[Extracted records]
----------------------------------------

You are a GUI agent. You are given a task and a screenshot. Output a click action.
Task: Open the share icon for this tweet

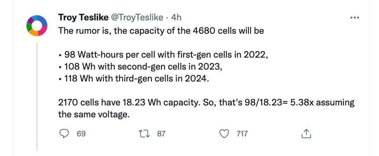coord(306,134)
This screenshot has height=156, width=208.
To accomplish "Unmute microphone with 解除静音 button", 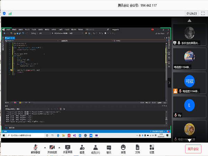I will pos(35,149).
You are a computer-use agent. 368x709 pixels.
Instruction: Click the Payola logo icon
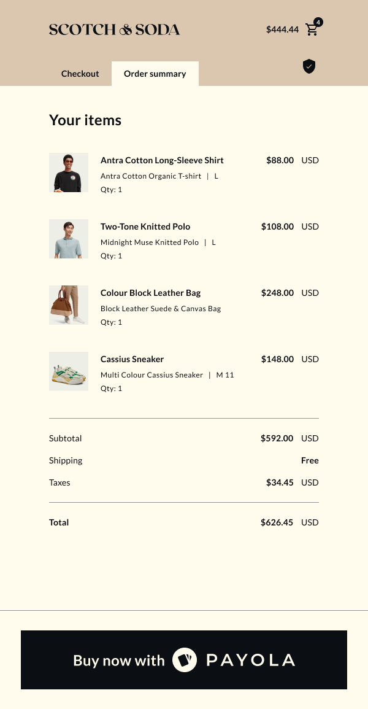(x=184, y=660)
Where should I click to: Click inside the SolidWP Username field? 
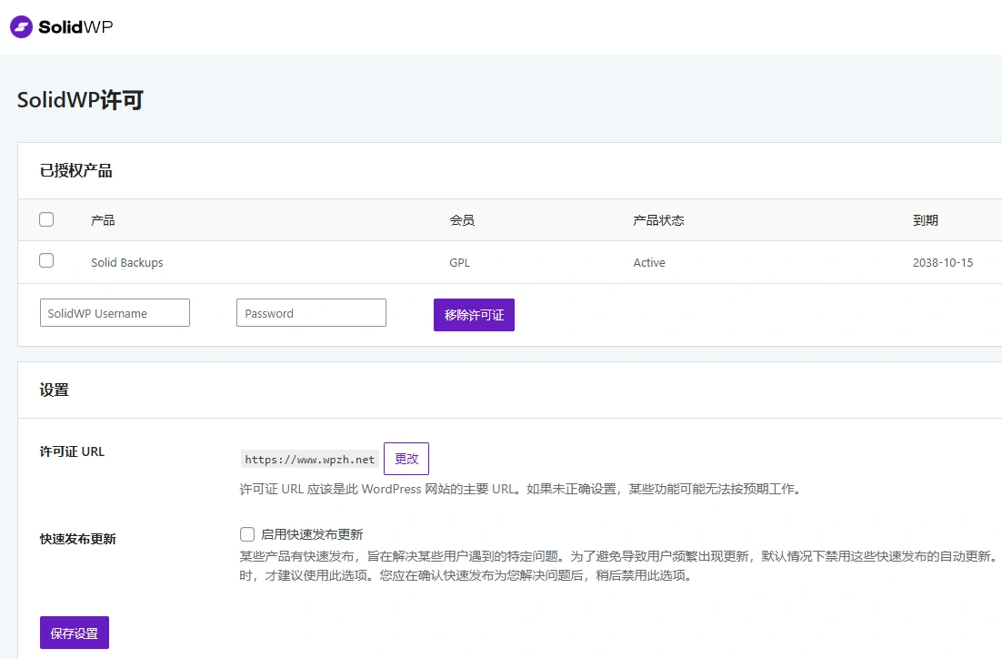pyautogui.click(x=114, y=312)
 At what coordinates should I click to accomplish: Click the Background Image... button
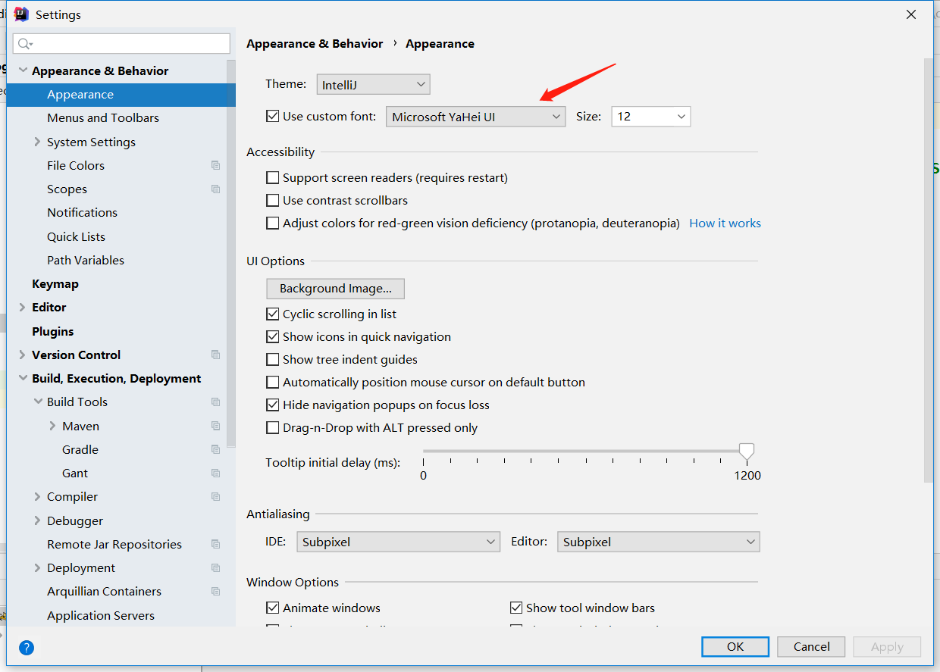[336, 289]
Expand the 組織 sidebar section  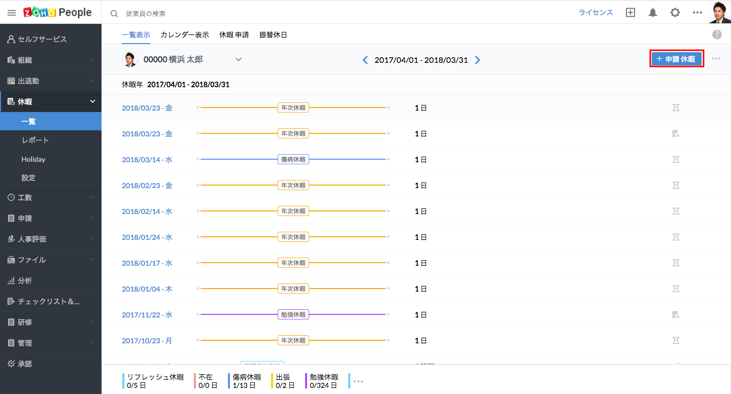pyautogui.click(x=92, y=60)
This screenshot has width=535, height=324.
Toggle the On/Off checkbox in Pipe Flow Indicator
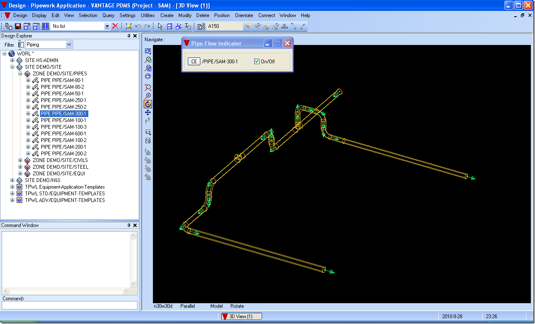(257, 62)
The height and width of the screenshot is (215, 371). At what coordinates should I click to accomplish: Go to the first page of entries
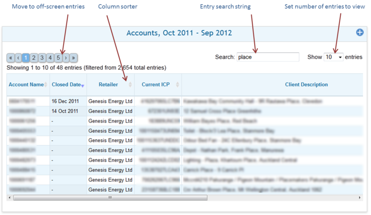click(x=10, y=58)
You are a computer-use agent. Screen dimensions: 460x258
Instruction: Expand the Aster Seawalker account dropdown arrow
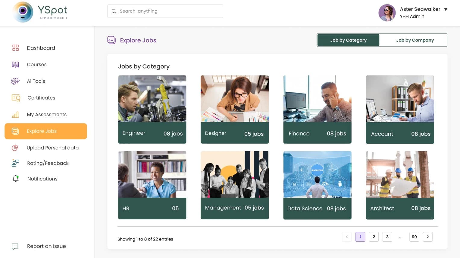pyautogui.click(x=446, y=10)
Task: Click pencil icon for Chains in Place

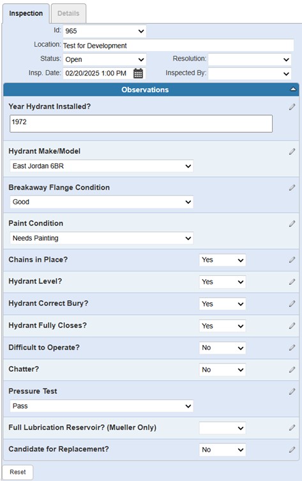Action: coord(292,260)
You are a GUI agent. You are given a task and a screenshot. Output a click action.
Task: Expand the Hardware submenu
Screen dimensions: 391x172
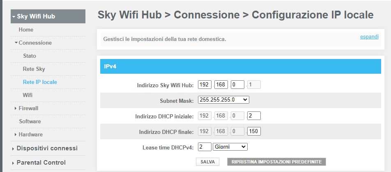tap(30, 134)
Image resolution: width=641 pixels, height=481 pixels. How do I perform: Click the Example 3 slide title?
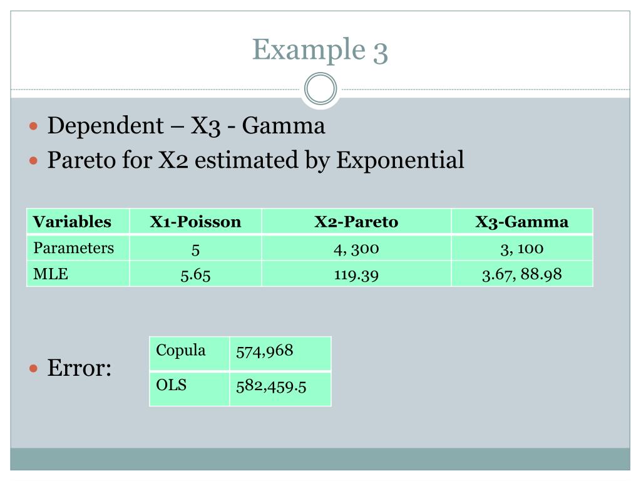point(320,50)
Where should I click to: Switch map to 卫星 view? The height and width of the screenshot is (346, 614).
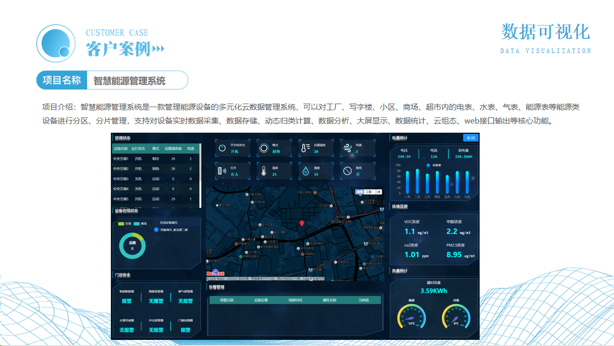pyautogui.click(x=368, y=192)
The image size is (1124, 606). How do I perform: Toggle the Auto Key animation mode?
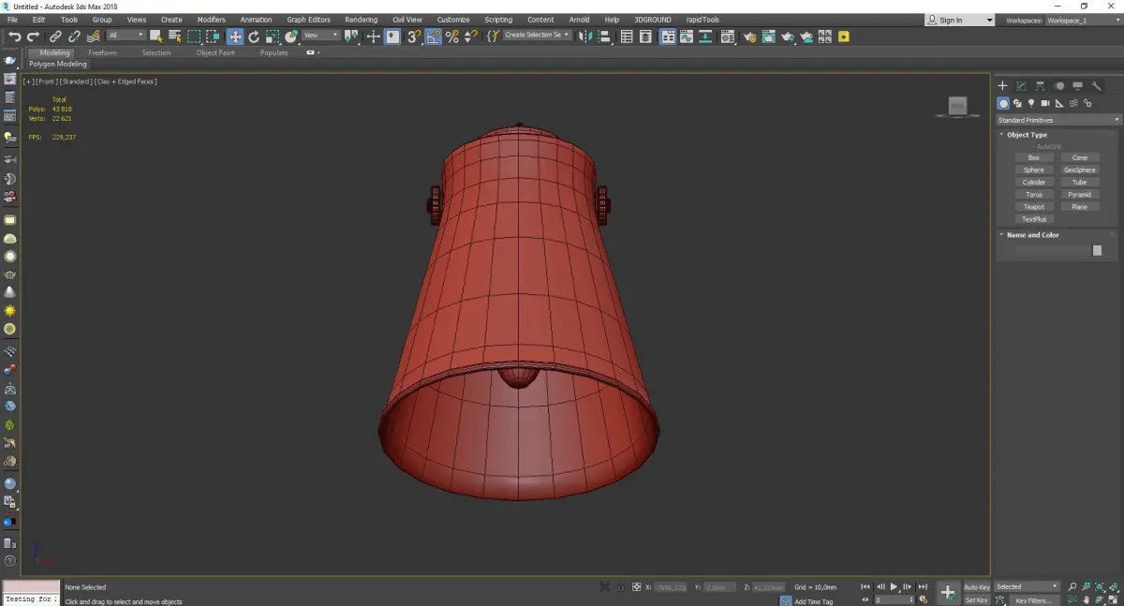pyautogui.click(x=976, y=587)
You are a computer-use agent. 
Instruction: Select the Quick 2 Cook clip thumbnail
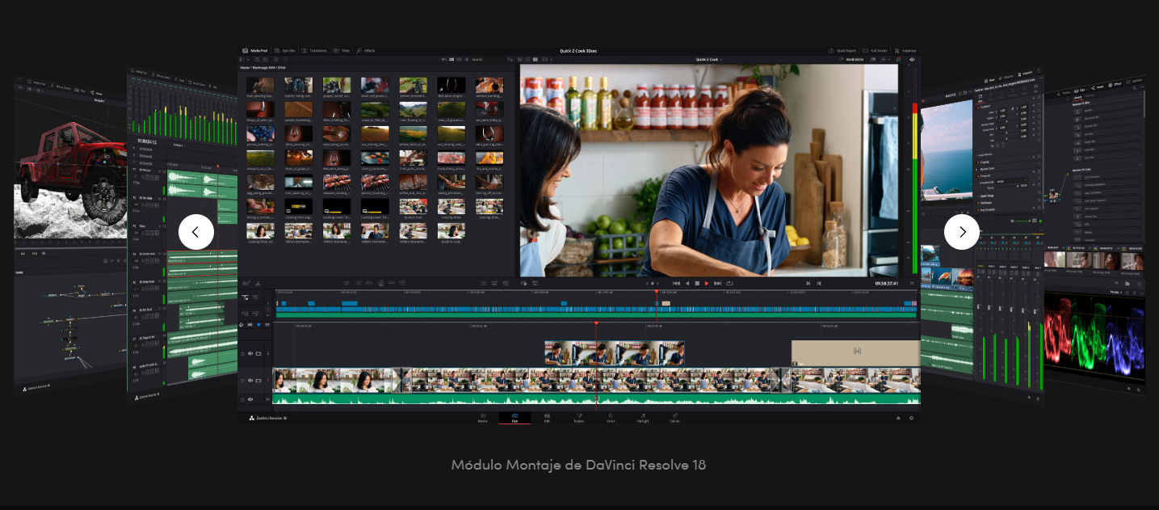coord(451,230)
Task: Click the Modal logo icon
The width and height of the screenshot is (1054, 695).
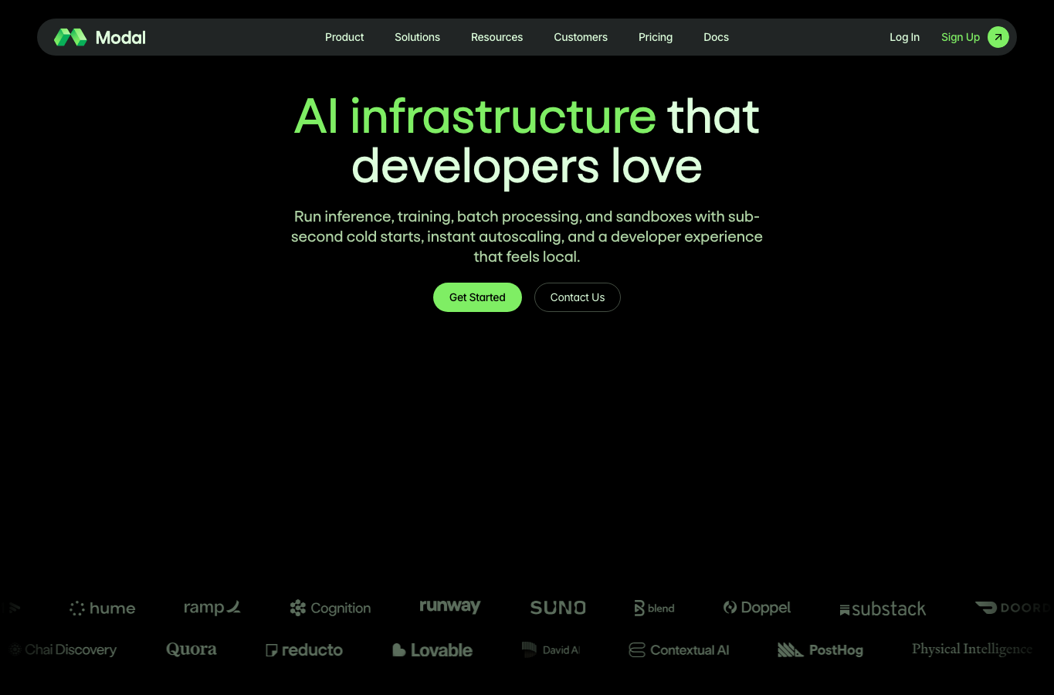Action: [70, 37]
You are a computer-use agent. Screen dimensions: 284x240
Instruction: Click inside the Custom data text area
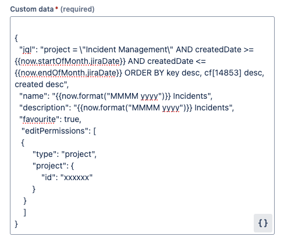[142, 126]
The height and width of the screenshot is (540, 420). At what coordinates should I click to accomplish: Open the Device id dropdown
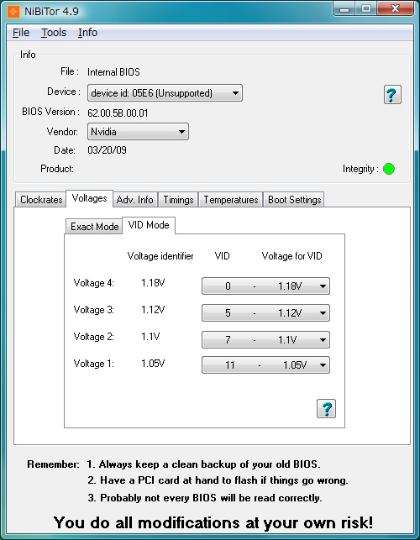pyautogui.click(x=165, y=93)
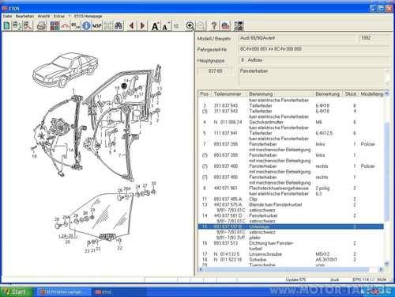Open the Extras menu

click(59, 16)
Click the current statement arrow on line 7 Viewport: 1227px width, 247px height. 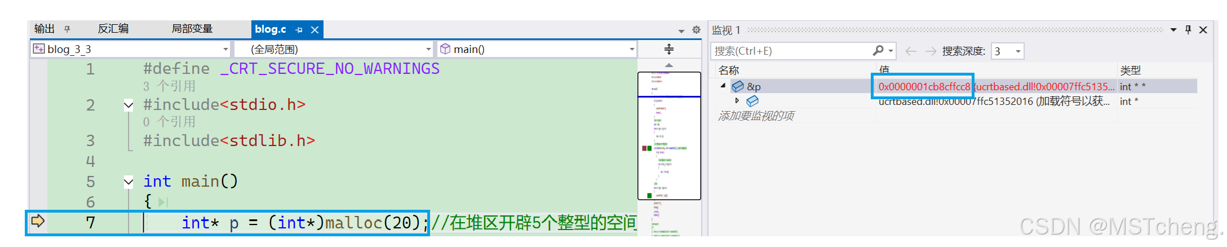(x=38, y=221)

----------------------------------------

» The problem
Which lines of the records contain the word "computer"? Copy each of them.

» Exercise output
You are a computer-use agent. 368x709 pixels.
You are a computer-use agent. Screen dimensions: 460x258
You are a computer-use agent. 
You are a computer-use agent. Screen dimensions: 284x240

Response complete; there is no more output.